On New Year’s Day, media investment bankers at the Jordan, Edmiston Group published a summary of 2011 transactions in what they call the media, information, marketing services and technology sectors.
JEGI reports that most of the activity occurred in two sectors: marketing and interactive services; and B2C (business to consumer) online media and technology. Taken together, those two segments accounted for 505 of the year’s 896 transactions.
This week, AdMedia Partners, also a media investment bank, announced the results of their annual survey of industry executives. The AdMedia report, titled M&A Prospects for Media, Marketing Services and Related Technology Firms, looks ahead and sees growth in merger and acquisition activity in 2012.
There is some interesting data in both reports. They are available for downloading at the links provided above.

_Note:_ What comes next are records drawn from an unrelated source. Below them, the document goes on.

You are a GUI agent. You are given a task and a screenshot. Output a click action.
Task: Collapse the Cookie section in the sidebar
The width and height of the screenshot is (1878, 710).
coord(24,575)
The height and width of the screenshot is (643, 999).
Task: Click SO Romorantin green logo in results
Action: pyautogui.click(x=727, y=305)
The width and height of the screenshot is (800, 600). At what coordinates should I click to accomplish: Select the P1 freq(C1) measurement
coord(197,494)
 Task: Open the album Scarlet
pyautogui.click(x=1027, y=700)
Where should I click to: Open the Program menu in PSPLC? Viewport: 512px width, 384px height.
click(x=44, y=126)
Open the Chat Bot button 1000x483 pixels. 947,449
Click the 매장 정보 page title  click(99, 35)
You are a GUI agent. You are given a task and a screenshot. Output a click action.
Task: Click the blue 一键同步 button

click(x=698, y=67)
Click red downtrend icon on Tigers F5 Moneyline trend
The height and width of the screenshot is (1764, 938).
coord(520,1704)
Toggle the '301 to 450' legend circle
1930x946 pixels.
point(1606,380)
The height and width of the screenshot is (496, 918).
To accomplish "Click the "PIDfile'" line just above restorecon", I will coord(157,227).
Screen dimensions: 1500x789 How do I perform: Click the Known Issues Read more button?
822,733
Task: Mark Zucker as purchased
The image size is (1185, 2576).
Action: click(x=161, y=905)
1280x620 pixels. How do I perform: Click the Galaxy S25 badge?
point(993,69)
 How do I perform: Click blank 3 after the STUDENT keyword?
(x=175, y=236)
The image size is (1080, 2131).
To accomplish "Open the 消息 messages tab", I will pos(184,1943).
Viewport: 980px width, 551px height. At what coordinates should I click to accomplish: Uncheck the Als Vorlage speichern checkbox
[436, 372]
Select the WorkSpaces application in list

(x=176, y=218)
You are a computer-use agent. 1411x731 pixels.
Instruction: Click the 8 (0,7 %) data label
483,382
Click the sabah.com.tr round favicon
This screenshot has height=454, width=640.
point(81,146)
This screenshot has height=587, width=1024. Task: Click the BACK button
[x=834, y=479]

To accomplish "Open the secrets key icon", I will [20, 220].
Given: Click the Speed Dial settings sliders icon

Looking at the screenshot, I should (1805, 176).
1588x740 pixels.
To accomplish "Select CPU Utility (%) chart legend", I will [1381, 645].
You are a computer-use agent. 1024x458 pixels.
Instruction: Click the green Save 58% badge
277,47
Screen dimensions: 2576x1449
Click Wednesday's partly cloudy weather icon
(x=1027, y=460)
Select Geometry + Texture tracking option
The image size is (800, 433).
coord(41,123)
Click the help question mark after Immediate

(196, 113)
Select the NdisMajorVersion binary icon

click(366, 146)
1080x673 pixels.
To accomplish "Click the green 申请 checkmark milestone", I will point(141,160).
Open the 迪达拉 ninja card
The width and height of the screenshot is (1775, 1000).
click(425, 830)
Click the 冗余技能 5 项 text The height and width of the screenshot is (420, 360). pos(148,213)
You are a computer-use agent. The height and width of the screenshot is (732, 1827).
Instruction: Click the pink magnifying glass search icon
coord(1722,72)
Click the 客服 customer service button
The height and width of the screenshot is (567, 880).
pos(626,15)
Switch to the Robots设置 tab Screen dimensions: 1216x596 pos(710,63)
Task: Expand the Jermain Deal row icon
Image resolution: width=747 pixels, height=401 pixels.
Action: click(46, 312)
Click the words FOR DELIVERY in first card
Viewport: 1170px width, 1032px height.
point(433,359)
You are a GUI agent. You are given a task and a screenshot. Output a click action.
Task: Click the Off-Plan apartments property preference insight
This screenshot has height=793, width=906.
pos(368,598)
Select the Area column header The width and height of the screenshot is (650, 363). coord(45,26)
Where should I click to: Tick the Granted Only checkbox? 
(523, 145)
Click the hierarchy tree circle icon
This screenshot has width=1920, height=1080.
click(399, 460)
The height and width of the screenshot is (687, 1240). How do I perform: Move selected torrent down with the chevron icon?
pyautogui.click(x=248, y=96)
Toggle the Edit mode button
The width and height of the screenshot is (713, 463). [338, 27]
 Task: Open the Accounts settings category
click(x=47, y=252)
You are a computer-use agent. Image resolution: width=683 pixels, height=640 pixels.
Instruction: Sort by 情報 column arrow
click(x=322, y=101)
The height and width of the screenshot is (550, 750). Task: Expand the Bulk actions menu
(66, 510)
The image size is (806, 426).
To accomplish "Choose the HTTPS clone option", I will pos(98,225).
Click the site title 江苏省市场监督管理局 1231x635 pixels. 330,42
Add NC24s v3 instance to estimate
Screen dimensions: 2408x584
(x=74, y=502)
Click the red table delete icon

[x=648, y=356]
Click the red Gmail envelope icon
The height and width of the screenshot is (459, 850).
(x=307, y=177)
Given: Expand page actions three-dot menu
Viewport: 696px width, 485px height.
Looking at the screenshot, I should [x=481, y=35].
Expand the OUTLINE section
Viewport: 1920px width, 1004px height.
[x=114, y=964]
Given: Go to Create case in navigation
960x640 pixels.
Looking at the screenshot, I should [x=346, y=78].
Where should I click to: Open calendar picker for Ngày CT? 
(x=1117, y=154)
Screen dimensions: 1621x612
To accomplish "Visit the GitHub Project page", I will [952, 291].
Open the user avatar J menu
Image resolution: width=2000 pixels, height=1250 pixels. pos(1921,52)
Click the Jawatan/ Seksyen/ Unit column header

In a very real sense, what’s truly interesting is what’s not mentioned: these media investment banks are tracking (and facilitating) transactions far from the traditional media landscape. When the big news is eBay’s acquisition of GSI Commerce, or Oracle’s acquisition of Endeca, you know we’re not in Kansas anymore.
When you follow the money, you see that publishing is already blending with a variety of content-dependent businesses. The good news is, these other segments understand how content can be used to attract and serve an audience. The bad news is, that’s not how we think in much of traditional publishing.